Next steps (can be a future PR(s)):

add rest parameter support to Rhino, so we can attempt to update the version of test262 we test against to the latest commit on their main branch
move excluded features list out of Test262TestSuite and into test262.properties
move excluded flags list out of Test262TestSuite and into test262.properties
when (re)generating the .properties file, include all test262/test// folders in the newly generated .properties file (so new folders added in the test262 repo will automatically be included)
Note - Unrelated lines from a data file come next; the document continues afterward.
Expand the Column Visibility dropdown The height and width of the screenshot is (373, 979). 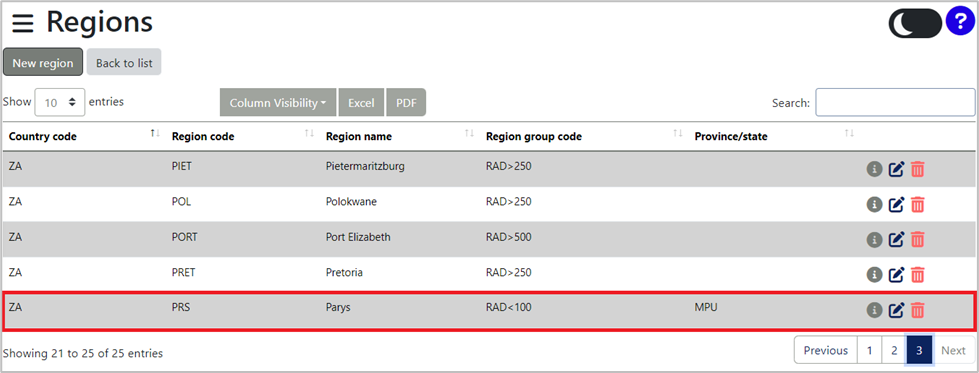pos(278,102)
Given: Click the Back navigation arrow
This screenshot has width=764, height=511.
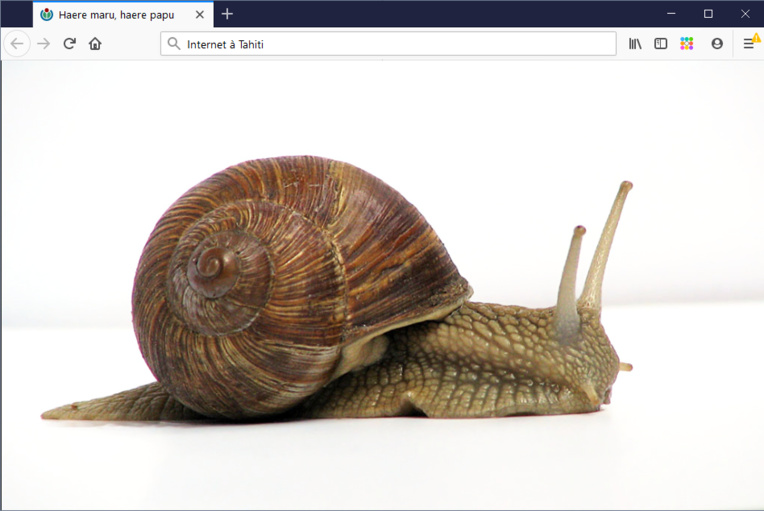Looking at the screenshot, I should tap(17, 44).
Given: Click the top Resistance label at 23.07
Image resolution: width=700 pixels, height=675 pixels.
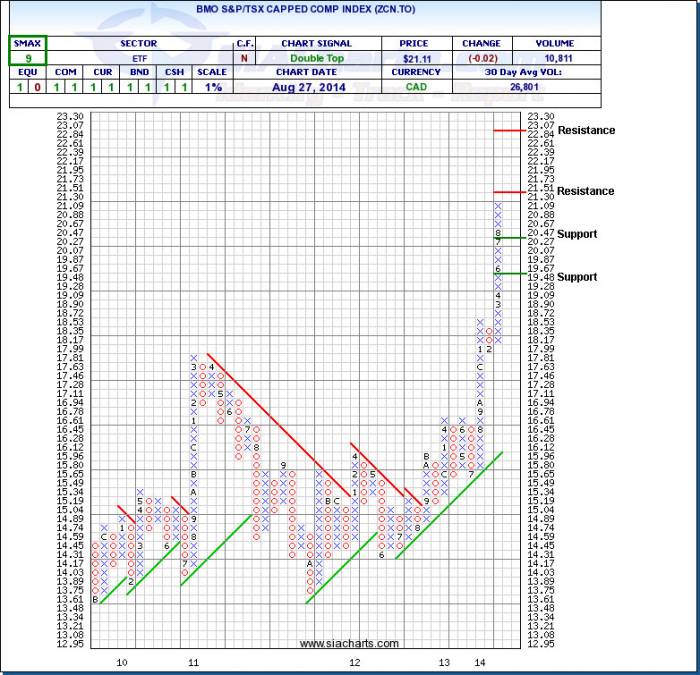Looking at the screenshot, I should [586, 130].
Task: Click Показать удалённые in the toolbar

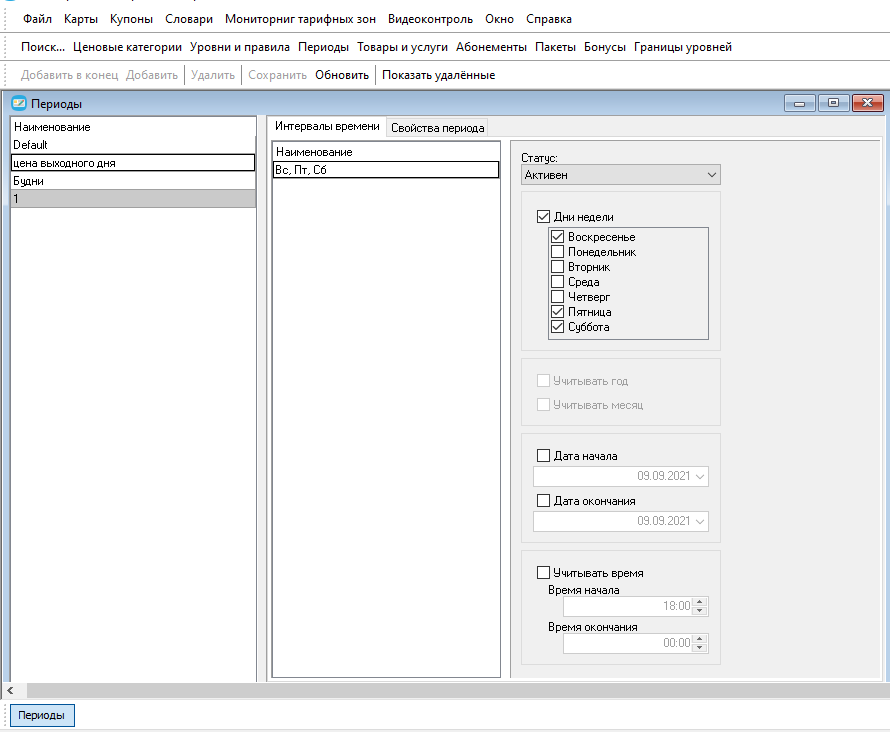Action: pos(438,75)
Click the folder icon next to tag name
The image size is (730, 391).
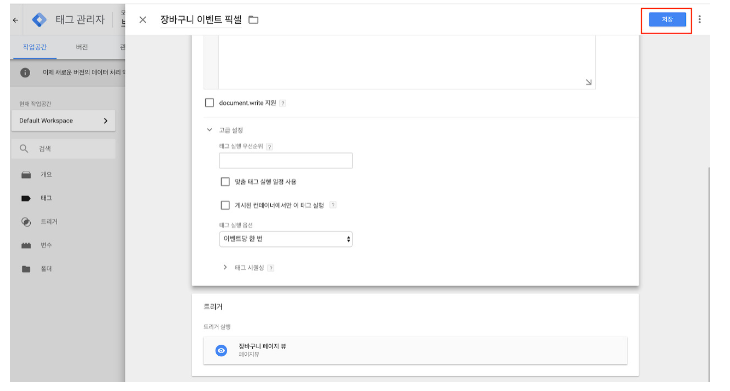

Hope you guys see this as a good step forwards.

closes #817

rbri · 2021-06-16T15:17:27Z

removed the logic that allowed excluding a similarly named file in multiple subfolders, by excluding the parent path

Great

ll tests that fail due to depending on unsupported features are included (by default), in order to:

Yes you made my day

Hope you guys see this as a good step forwards.

From my point of view this is more than one good step forward - Thanks a lot

gbrail · 2021-06-16T20:19:03Z

This looks very promising. Can we talk for a second about how we'll use it going forward?

Does the logic to regenerate test262.properties rewrite the whole file, or does it preserve what's there currently? In particular, I see that you added a lot of helpful metadata to test262.properties about why a particular test is failing. Does all that get thrown away when the file is regenerated?

If so, I'd suggest that we'll really only use the generator once, to build the files for this PR, and then after that we'll edit the file manually in individual PRs like we do today.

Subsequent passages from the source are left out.